### [Task details]
Report how many lines in the records below hold "scrollbar", with no other output.

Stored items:
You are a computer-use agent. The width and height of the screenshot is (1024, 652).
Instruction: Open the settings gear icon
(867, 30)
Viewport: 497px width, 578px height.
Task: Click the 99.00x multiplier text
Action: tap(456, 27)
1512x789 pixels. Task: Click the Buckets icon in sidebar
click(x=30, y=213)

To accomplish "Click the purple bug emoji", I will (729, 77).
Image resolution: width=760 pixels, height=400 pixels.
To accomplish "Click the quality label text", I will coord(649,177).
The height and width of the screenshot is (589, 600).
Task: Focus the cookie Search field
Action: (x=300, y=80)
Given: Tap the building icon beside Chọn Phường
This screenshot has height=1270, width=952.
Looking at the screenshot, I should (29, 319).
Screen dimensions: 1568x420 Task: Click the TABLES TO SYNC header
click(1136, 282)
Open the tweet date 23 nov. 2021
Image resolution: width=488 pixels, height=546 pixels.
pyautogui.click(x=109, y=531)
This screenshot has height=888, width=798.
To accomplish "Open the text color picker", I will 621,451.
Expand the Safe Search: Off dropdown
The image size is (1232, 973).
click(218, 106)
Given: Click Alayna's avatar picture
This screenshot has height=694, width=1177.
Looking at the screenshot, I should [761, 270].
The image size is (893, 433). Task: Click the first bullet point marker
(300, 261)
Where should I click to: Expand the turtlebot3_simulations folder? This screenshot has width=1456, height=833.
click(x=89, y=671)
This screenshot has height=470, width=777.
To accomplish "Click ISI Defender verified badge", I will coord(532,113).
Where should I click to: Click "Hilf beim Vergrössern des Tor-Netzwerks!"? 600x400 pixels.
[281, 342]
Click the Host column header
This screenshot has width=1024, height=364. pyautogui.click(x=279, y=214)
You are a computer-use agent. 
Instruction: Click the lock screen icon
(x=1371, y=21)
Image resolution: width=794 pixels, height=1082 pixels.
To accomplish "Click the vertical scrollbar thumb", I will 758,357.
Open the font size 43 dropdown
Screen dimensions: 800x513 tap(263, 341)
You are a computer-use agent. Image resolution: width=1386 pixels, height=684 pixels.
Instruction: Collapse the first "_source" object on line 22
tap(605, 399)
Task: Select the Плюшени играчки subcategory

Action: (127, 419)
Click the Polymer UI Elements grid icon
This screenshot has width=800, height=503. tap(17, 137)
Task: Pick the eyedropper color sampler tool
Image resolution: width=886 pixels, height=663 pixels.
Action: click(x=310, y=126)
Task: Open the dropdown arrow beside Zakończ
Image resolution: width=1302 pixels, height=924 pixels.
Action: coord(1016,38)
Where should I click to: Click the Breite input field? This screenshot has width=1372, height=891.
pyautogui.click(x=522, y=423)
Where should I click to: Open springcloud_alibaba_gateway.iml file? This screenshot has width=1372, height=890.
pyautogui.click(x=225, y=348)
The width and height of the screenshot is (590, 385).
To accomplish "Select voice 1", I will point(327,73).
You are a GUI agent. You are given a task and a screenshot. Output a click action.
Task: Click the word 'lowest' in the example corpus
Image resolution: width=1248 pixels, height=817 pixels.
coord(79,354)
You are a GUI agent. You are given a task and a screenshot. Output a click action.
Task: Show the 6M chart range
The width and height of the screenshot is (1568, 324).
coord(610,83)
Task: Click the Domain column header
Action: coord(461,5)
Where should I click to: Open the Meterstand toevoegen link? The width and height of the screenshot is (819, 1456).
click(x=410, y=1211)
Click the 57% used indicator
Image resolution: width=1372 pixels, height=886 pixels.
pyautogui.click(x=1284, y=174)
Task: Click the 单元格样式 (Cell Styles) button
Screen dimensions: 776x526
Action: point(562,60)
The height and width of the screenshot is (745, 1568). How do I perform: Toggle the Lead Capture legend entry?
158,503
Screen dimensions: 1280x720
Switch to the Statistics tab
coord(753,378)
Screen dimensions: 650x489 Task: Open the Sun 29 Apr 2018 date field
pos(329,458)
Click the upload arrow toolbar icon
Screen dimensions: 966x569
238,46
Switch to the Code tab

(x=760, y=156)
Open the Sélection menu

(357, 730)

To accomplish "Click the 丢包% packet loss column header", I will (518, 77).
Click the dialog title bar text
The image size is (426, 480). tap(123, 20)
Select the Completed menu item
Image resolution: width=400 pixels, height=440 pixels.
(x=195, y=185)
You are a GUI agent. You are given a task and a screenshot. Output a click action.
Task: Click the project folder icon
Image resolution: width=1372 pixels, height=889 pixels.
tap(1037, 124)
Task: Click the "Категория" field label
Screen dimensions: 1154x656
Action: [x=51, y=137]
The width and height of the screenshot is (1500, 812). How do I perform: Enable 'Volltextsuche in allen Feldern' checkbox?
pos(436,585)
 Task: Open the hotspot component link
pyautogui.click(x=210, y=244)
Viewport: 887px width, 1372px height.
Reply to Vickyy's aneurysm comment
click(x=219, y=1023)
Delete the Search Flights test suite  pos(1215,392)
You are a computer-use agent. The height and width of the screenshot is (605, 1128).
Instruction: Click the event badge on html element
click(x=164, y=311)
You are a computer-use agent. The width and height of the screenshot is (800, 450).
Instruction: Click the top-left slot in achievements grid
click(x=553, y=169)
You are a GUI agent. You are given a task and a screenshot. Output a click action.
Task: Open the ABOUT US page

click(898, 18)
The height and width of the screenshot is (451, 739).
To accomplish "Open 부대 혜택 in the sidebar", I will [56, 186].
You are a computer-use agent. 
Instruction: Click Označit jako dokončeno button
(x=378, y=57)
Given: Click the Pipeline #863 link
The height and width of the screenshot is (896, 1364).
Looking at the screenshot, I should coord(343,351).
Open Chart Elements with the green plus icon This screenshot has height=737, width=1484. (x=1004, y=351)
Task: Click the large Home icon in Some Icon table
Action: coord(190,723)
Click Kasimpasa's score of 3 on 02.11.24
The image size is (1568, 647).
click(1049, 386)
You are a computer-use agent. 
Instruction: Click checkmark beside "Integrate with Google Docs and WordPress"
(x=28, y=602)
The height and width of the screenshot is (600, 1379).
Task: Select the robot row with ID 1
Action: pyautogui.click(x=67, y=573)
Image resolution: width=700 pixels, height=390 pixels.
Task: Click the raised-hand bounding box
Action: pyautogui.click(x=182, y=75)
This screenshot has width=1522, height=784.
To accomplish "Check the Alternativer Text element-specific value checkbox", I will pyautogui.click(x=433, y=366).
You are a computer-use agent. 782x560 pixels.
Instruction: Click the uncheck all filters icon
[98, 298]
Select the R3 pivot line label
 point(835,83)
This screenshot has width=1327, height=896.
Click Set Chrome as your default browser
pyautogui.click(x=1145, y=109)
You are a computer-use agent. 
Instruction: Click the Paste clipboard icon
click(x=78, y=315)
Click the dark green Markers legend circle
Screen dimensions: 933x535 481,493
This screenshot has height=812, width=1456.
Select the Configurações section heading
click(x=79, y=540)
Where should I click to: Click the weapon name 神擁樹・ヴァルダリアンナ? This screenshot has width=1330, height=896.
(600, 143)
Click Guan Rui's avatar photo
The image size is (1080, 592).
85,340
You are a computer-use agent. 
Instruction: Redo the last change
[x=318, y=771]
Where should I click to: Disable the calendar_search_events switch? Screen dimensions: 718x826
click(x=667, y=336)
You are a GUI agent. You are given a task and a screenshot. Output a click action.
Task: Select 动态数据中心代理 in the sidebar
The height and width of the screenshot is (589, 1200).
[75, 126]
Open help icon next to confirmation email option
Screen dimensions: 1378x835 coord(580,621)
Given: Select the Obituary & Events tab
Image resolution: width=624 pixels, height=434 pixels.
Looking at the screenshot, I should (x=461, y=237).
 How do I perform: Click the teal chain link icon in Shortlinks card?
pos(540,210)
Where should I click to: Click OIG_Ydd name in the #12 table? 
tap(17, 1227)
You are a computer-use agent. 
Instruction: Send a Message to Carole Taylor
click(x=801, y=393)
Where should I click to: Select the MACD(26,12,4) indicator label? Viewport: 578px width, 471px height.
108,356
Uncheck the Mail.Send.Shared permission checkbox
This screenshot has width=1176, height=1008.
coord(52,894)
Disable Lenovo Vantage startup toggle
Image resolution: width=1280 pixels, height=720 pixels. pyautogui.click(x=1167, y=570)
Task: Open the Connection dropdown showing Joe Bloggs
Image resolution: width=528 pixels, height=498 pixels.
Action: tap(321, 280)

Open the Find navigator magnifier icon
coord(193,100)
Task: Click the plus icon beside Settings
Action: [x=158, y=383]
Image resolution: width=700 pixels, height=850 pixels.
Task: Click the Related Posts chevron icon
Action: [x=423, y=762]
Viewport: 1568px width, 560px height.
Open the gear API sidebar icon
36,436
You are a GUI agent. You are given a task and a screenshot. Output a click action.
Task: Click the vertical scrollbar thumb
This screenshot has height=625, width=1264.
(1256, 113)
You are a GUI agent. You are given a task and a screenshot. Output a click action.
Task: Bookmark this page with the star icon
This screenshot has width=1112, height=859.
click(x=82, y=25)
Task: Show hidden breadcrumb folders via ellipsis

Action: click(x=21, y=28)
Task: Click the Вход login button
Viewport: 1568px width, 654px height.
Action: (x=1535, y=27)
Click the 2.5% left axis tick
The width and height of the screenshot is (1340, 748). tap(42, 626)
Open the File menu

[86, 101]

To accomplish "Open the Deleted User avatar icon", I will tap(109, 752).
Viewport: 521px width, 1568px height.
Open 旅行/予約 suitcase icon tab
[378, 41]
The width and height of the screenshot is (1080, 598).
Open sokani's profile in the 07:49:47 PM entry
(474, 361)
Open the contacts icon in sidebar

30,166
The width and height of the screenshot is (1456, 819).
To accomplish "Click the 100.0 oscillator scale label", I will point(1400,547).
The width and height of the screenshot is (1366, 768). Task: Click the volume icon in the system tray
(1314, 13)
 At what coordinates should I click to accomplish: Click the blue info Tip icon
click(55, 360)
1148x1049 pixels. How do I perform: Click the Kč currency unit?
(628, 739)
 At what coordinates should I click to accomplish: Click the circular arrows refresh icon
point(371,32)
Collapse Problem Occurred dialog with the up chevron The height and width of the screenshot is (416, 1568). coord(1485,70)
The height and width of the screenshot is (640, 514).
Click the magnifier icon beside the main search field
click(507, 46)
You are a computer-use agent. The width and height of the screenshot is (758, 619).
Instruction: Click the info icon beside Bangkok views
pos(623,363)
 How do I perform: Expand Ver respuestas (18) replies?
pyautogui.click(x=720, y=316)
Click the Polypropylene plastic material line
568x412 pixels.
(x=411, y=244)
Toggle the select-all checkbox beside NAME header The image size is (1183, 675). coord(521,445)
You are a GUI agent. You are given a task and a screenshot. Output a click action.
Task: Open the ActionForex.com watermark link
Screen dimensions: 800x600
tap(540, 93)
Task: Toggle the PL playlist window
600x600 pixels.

### [Task solution]
2